Information shown =
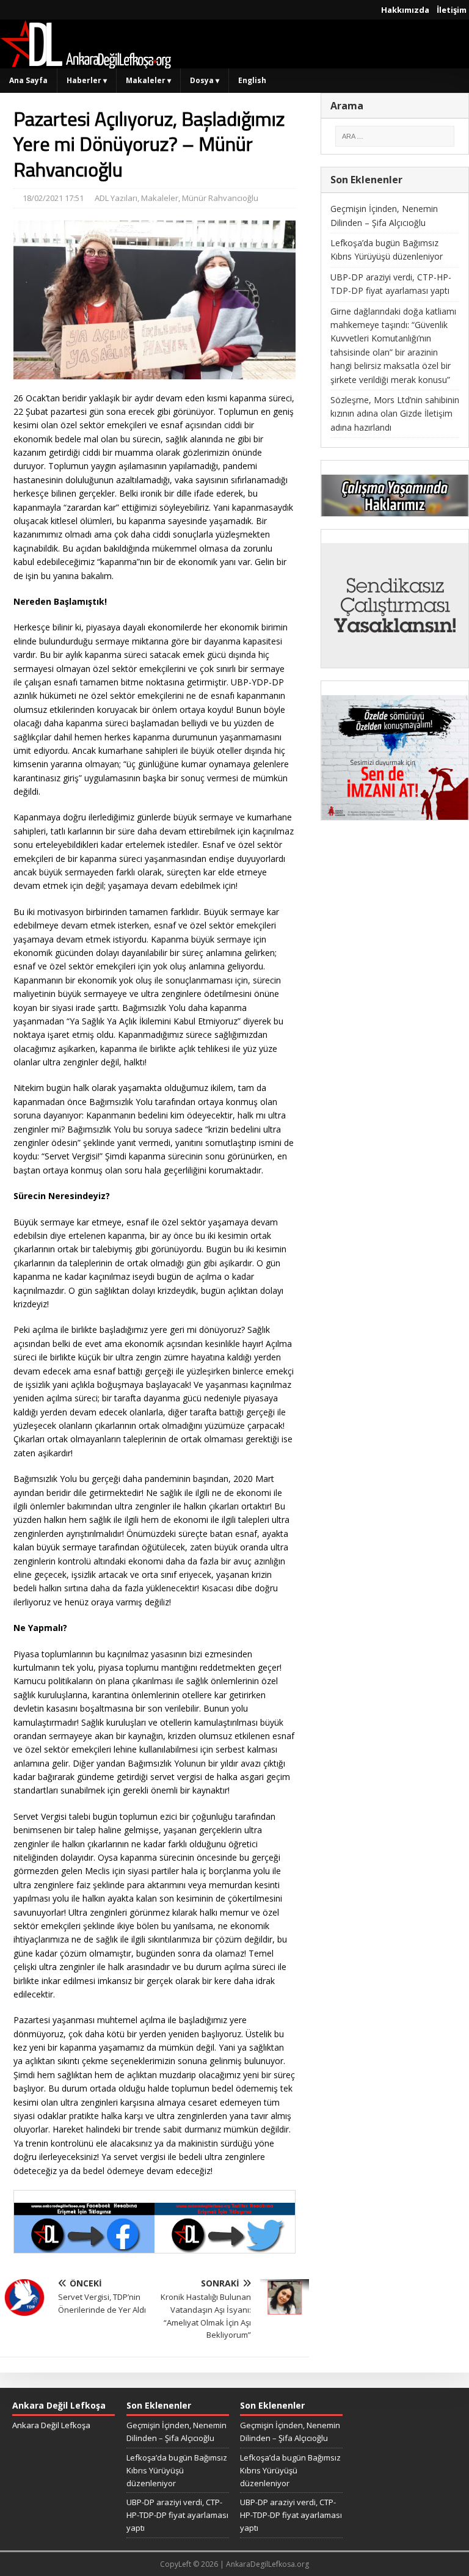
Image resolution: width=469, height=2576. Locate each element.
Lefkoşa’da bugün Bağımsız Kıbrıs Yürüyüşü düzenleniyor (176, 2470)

--

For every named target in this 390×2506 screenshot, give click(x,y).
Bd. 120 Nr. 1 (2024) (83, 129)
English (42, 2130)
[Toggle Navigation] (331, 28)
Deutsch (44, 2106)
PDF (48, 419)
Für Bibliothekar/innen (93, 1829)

* * *

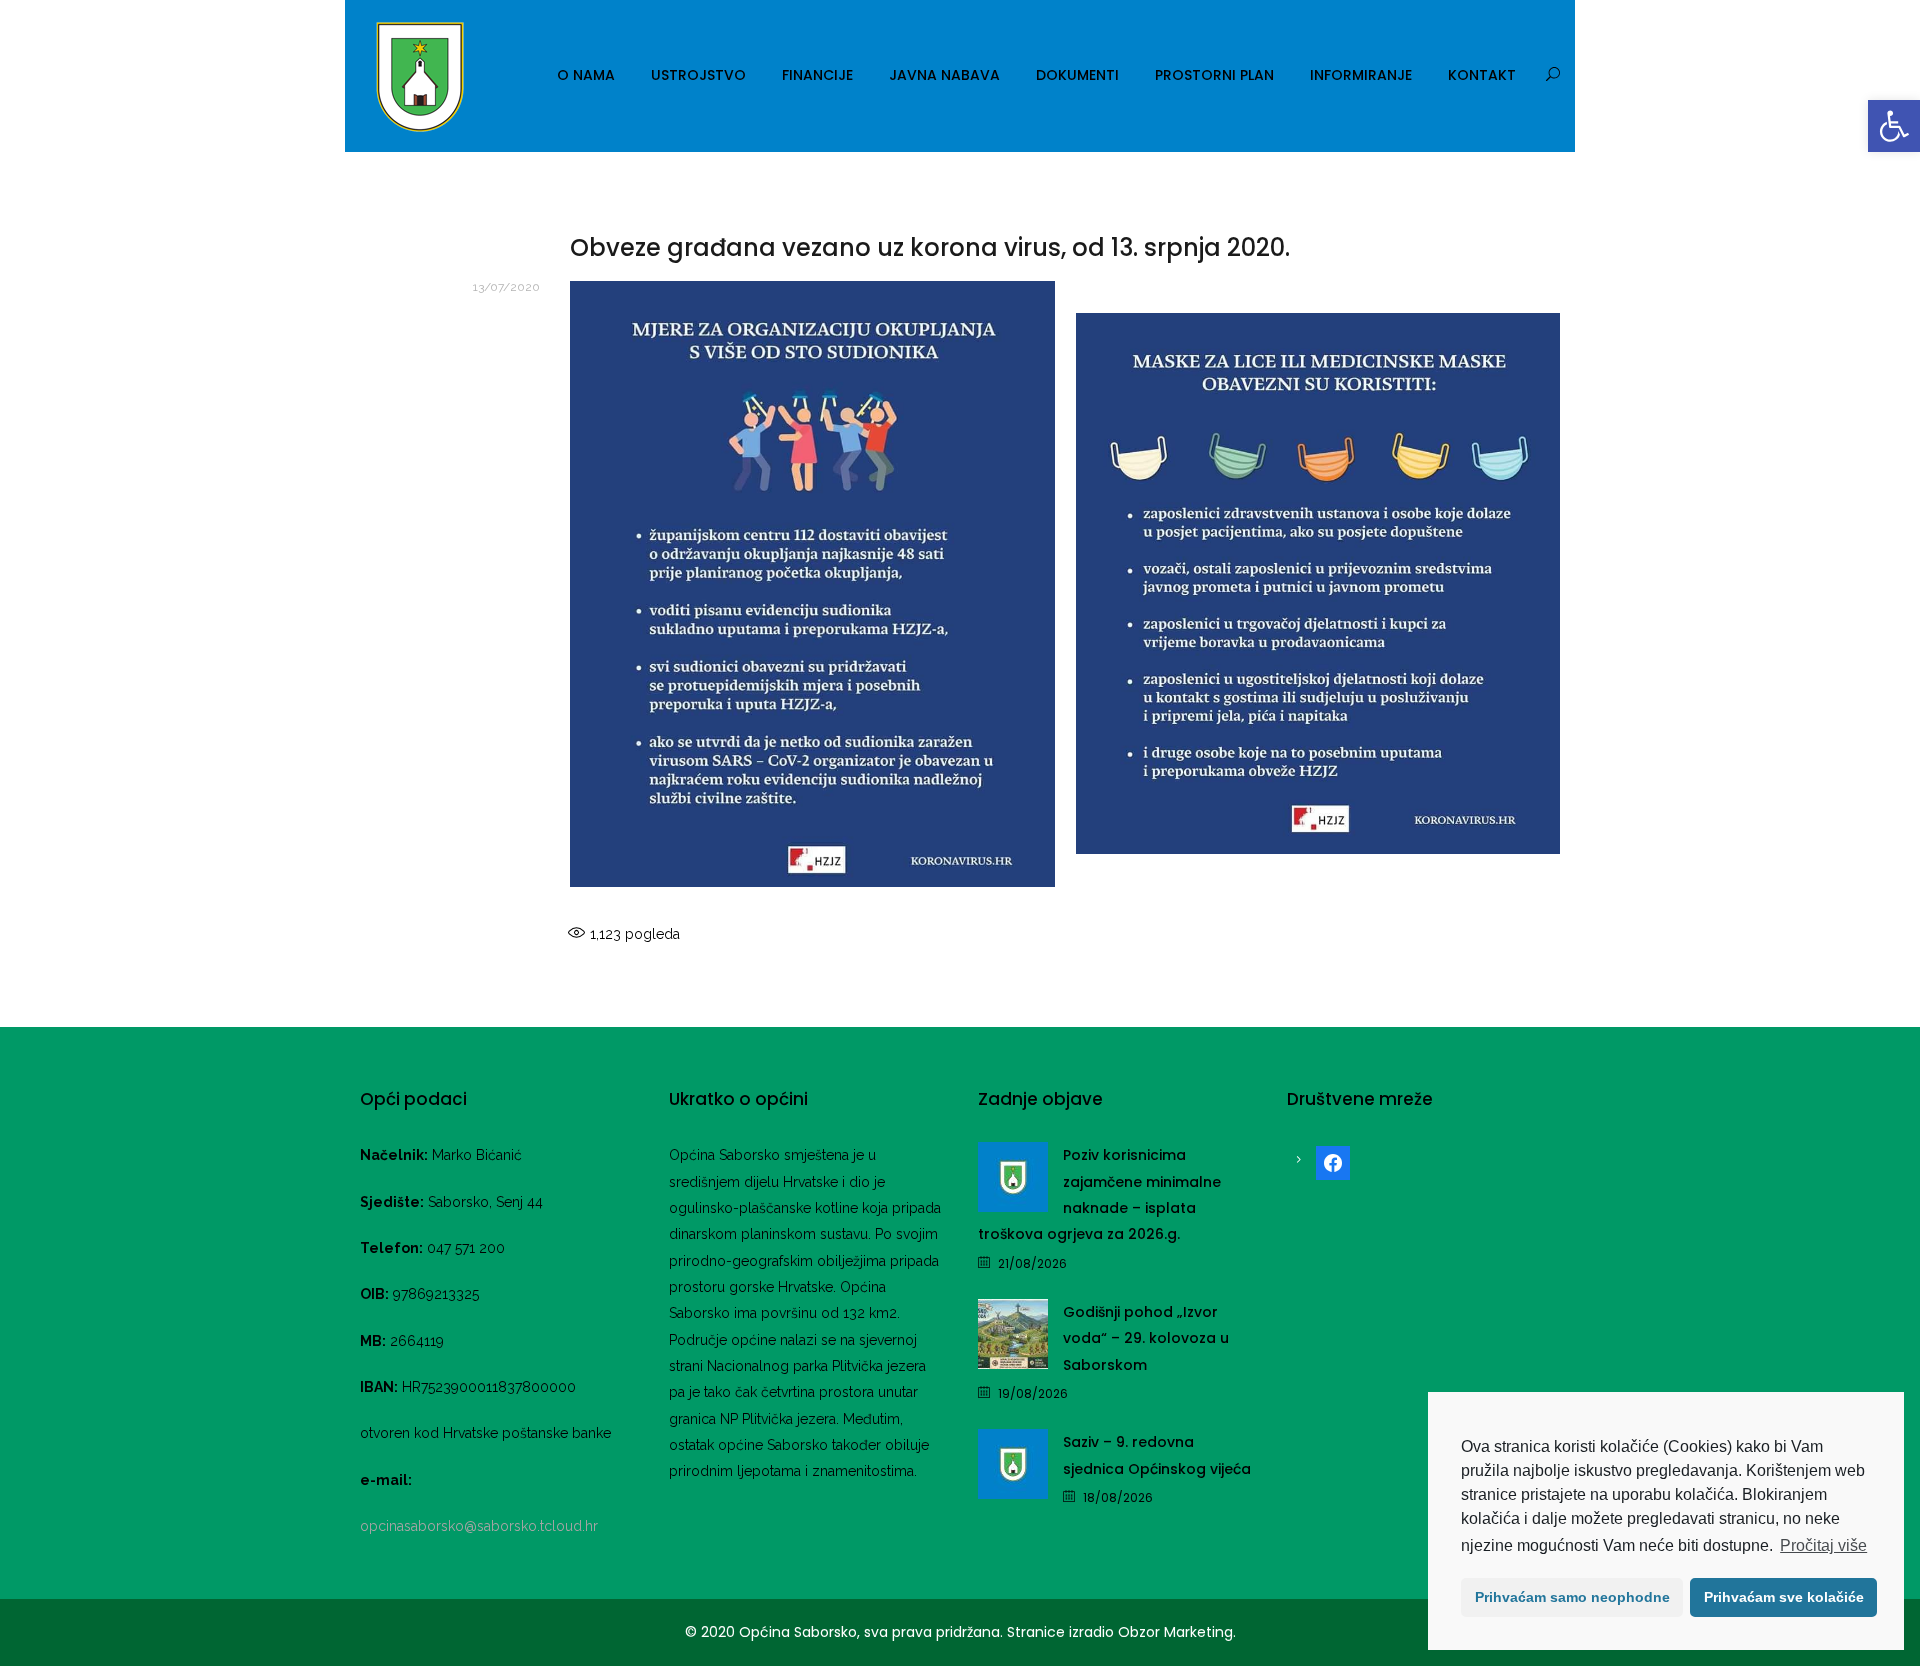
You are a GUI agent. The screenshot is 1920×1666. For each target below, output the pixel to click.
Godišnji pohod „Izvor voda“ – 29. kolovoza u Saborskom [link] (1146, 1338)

Task requirements = Spot the lines above that mention "each" and copy them.

Completed task =
Image resolution: width=469, height=2576. Locate each element.
You are a GUI agent. The screenshot is 1920×1666. For each target below, output the pixel to click.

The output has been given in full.